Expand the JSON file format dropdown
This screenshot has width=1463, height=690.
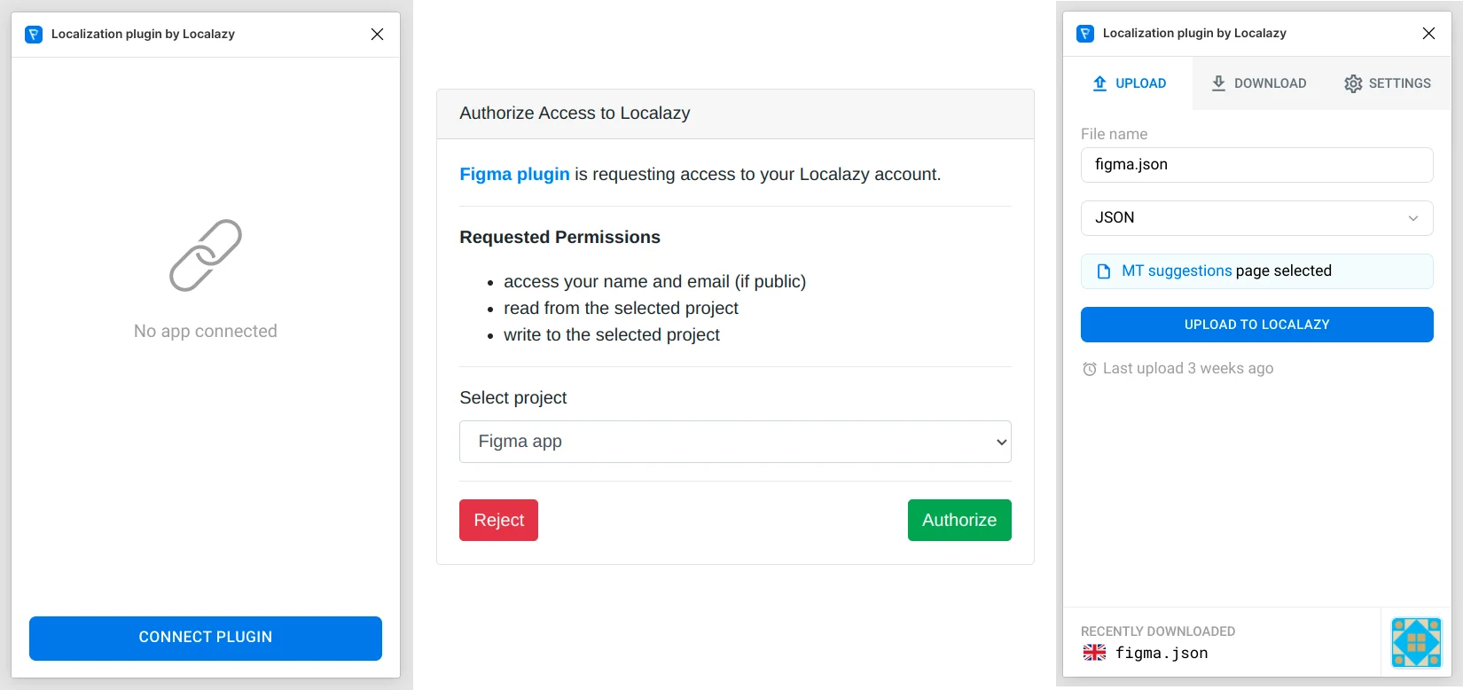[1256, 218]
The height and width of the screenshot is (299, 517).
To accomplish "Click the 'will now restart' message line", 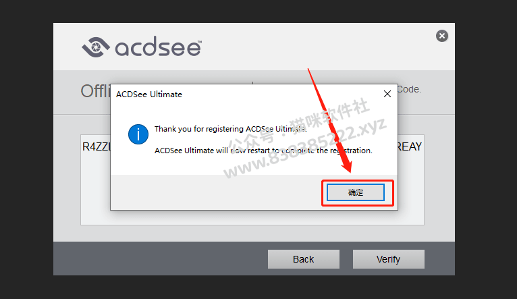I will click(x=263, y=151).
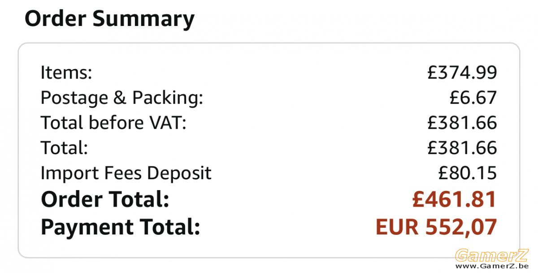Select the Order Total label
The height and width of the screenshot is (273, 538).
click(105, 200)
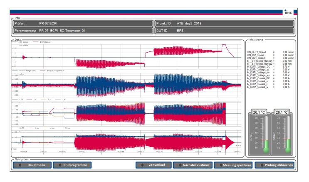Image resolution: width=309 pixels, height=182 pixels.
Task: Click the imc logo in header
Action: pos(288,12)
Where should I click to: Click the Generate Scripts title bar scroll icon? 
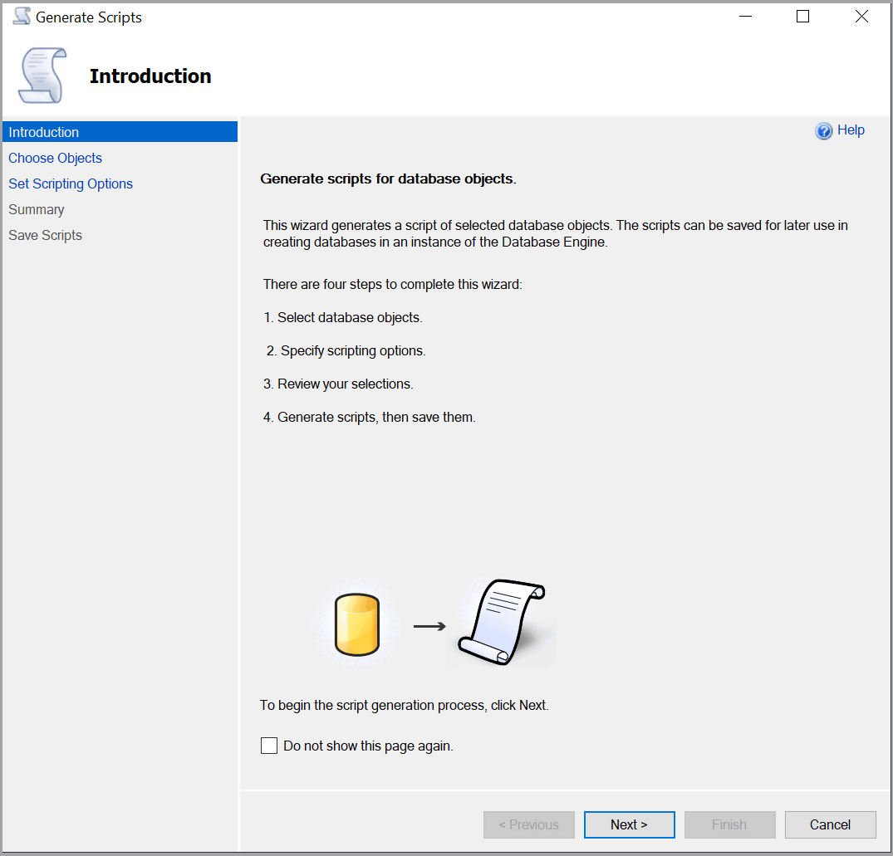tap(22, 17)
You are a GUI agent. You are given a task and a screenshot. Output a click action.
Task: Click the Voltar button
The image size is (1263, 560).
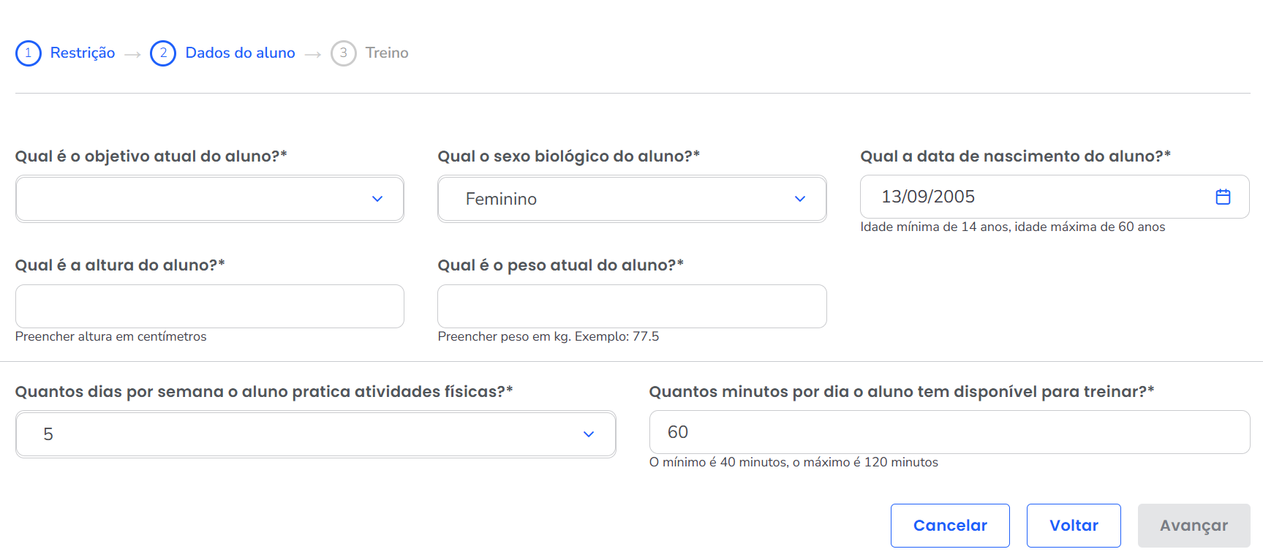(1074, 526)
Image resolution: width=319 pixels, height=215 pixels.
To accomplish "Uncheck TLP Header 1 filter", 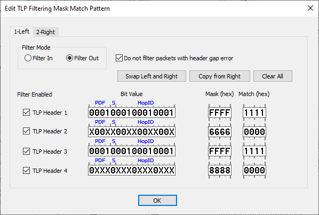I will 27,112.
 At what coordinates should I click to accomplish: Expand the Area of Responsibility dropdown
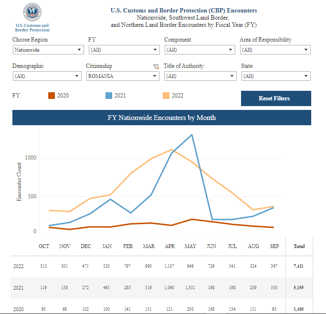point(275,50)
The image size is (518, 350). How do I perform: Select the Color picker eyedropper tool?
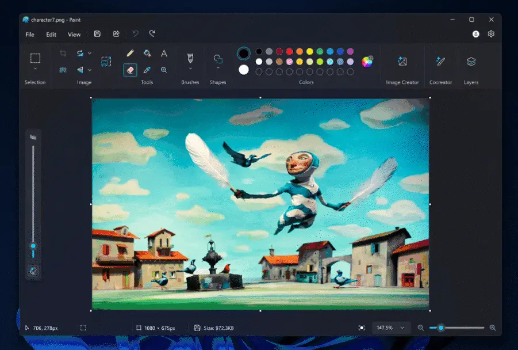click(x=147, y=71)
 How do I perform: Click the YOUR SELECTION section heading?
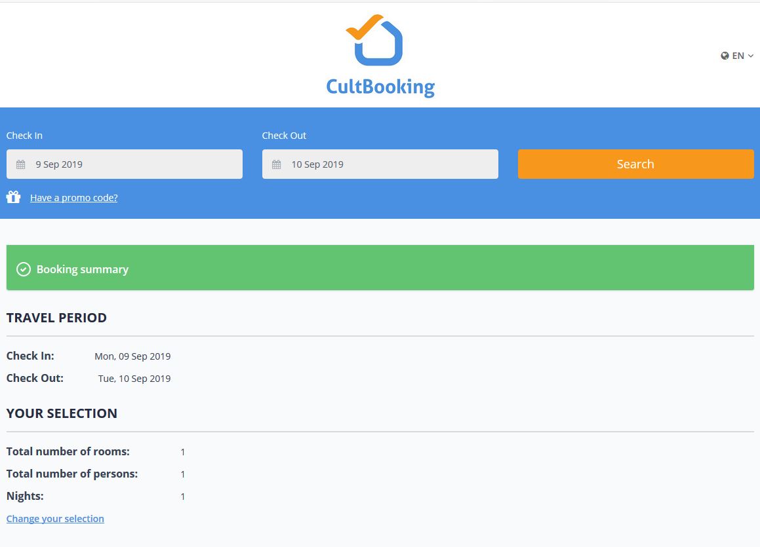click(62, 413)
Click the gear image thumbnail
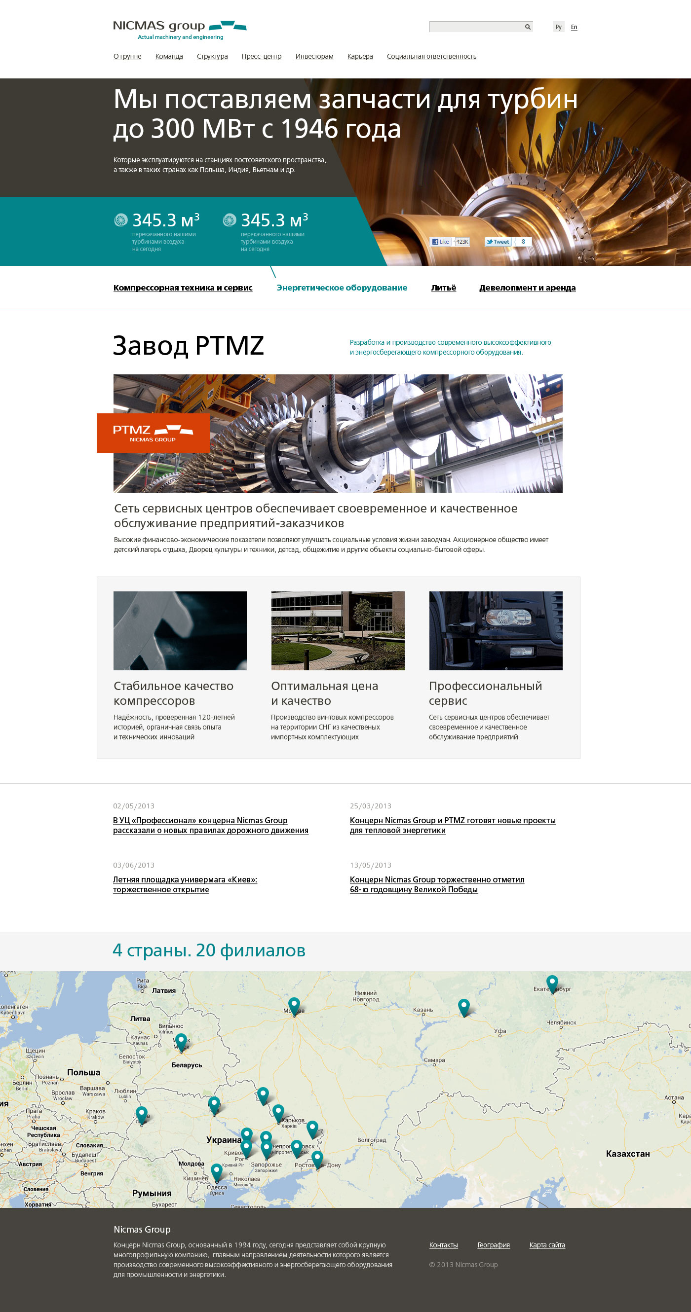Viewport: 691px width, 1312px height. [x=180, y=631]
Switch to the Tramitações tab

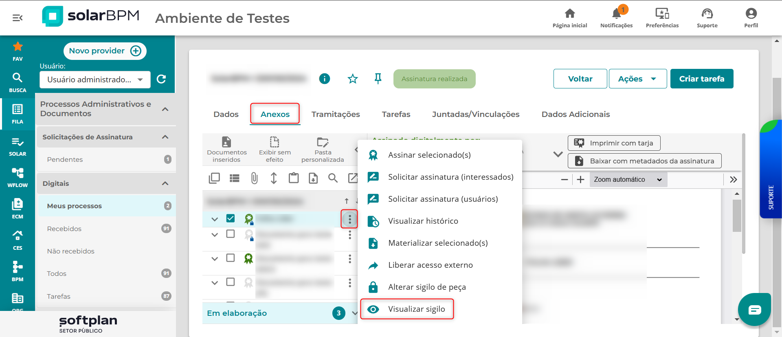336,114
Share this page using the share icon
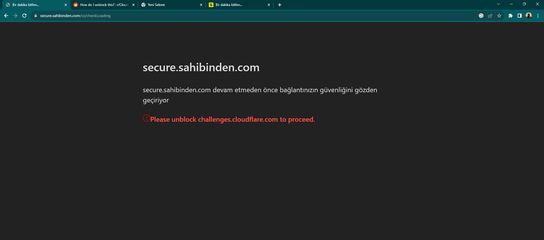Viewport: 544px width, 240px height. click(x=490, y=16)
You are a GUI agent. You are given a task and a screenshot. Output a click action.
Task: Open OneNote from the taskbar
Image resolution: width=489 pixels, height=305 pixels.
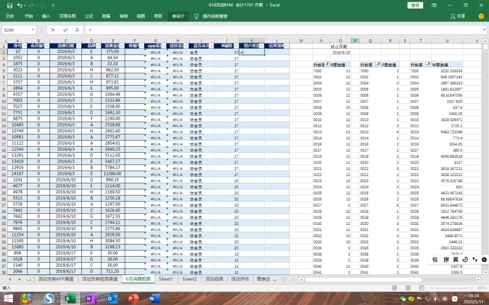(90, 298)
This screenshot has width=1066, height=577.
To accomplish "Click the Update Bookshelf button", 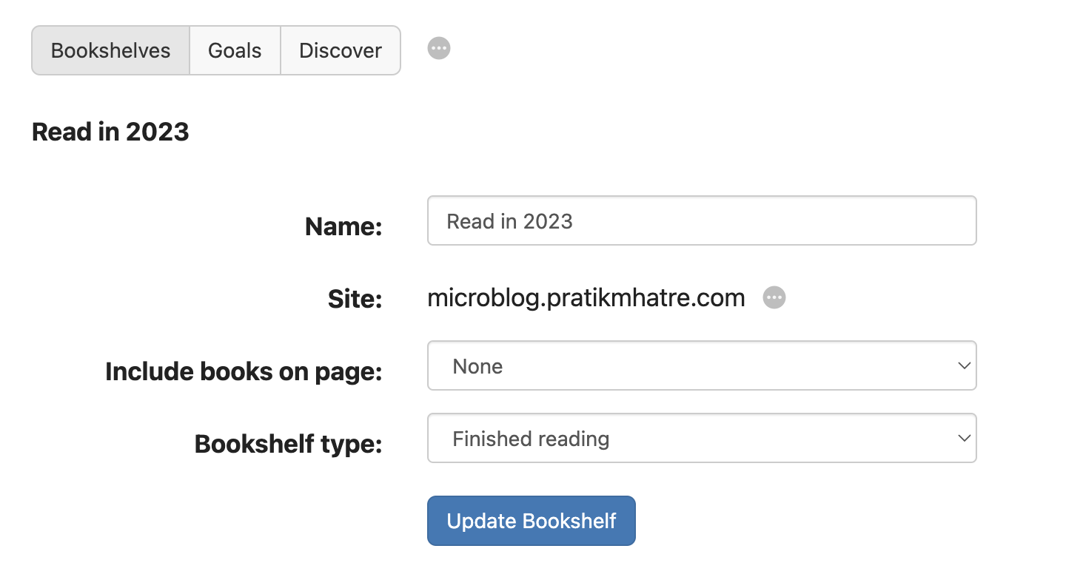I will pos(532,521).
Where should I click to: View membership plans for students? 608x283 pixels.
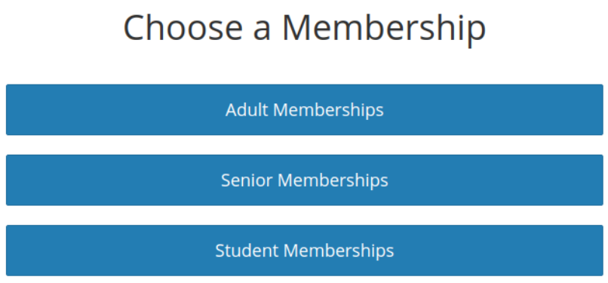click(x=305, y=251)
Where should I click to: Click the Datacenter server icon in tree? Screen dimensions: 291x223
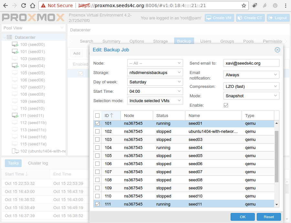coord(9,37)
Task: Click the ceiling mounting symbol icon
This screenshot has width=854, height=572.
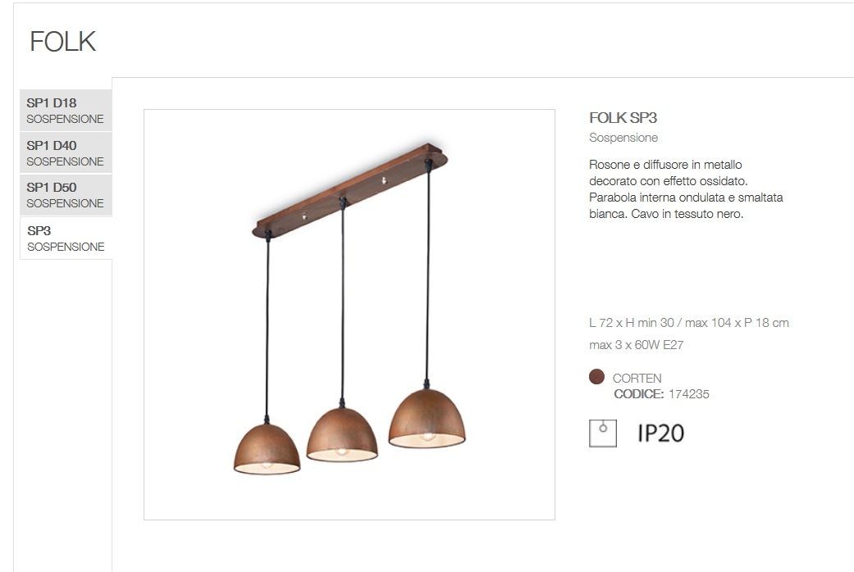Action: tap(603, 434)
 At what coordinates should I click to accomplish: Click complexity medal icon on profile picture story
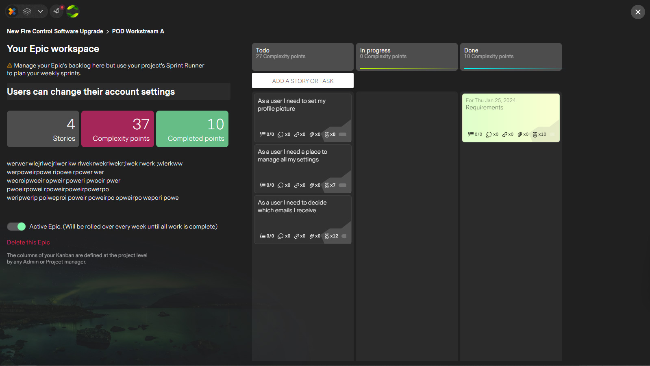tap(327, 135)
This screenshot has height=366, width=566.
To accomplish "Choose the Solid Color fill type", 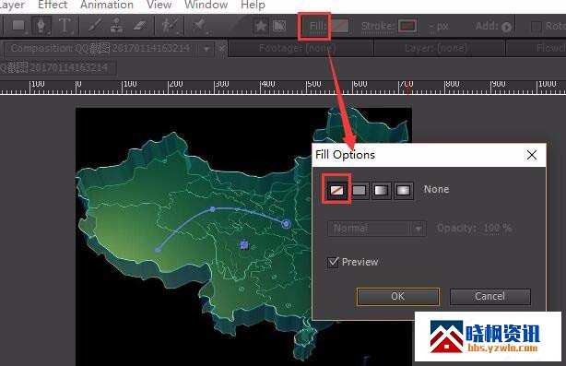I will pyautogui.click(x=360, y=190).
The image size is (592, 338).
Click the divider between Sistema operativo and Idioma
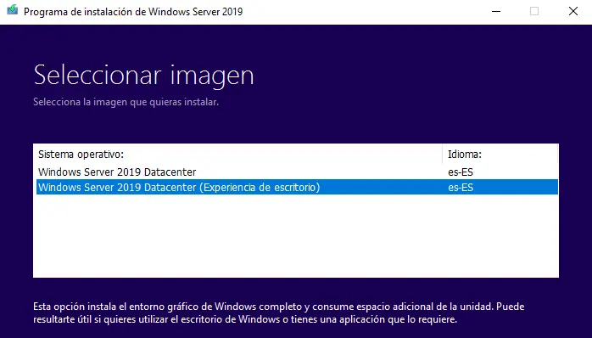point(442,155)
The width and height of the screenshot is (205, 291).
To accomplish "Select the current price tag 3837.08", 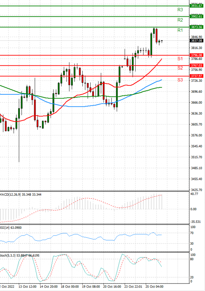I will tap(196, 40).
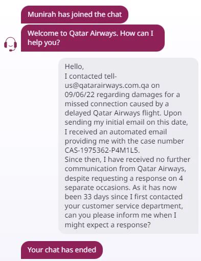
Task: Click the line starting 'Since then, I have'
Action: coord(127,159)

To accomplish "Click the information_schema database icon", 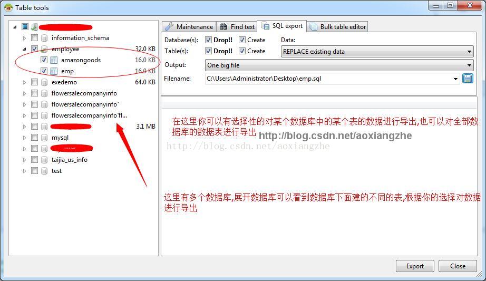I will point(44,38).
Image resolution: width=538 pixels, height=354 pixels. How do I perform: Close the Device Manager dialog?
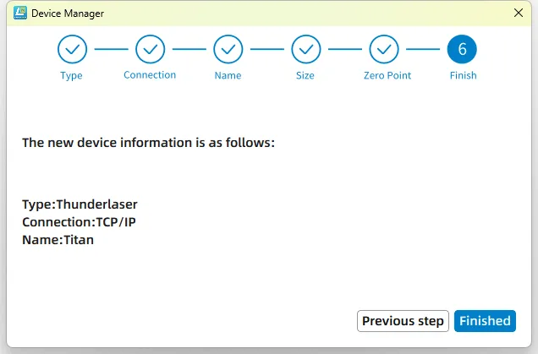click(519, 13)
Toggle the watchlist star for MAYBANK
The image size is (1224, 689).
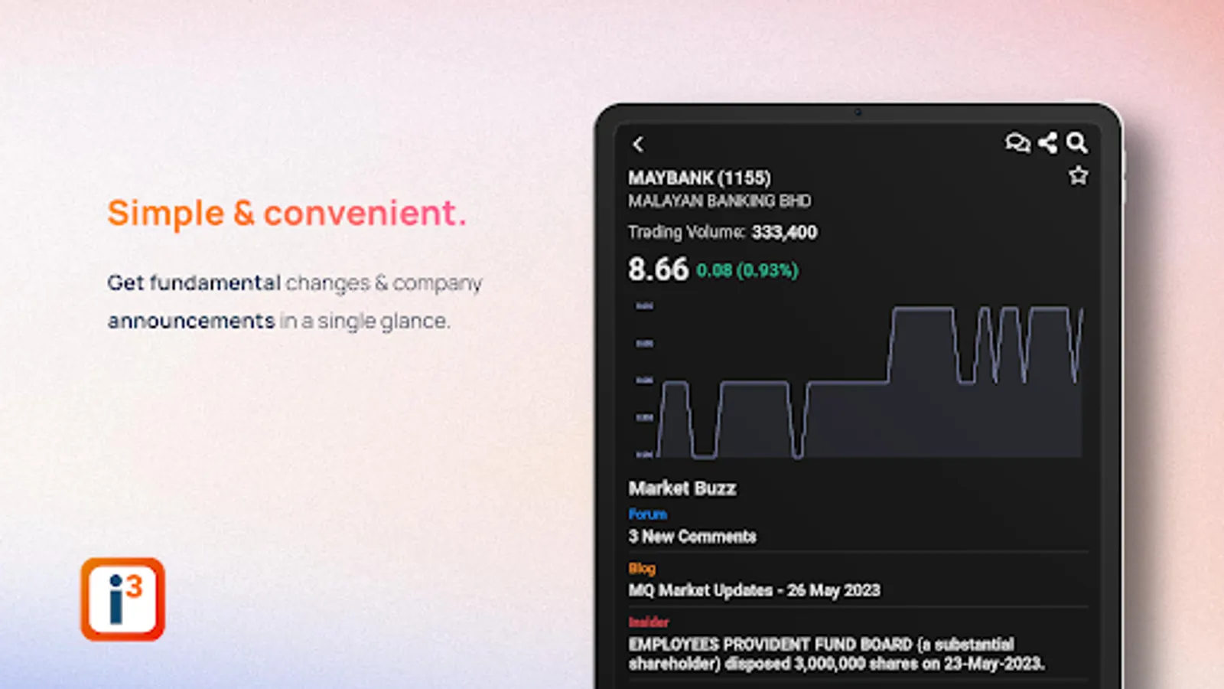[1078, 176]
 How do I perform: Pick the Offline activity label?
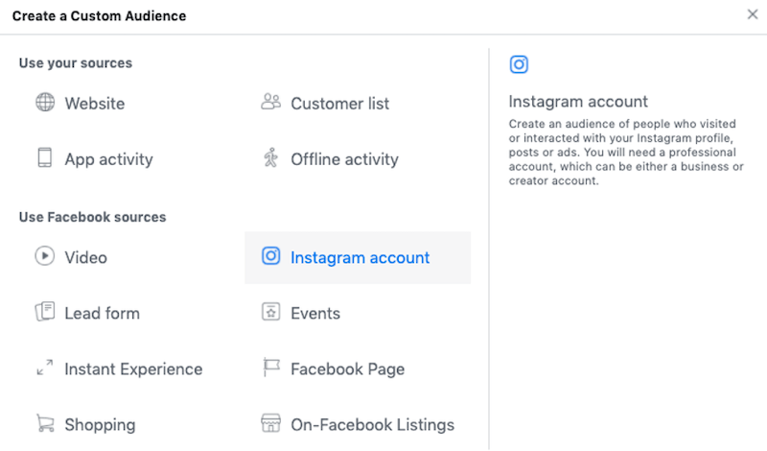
+ + + + +
[TASK GOAL] A faithful copy is needed of the lines from the one containing "Image resolution: width=538" through the last line of the data above, with pictures left out.

[TASK RESPONSE]
Image resolution: width=538 pixels, height=354 pixels. How do I perform: Close the Device Manager dialog?
click(519, 13)
Toggle the watchlist star for MAYBANK
The image size is (1224, 689).
[1078, 176]
 How do I perform: Pick the Offline activity label?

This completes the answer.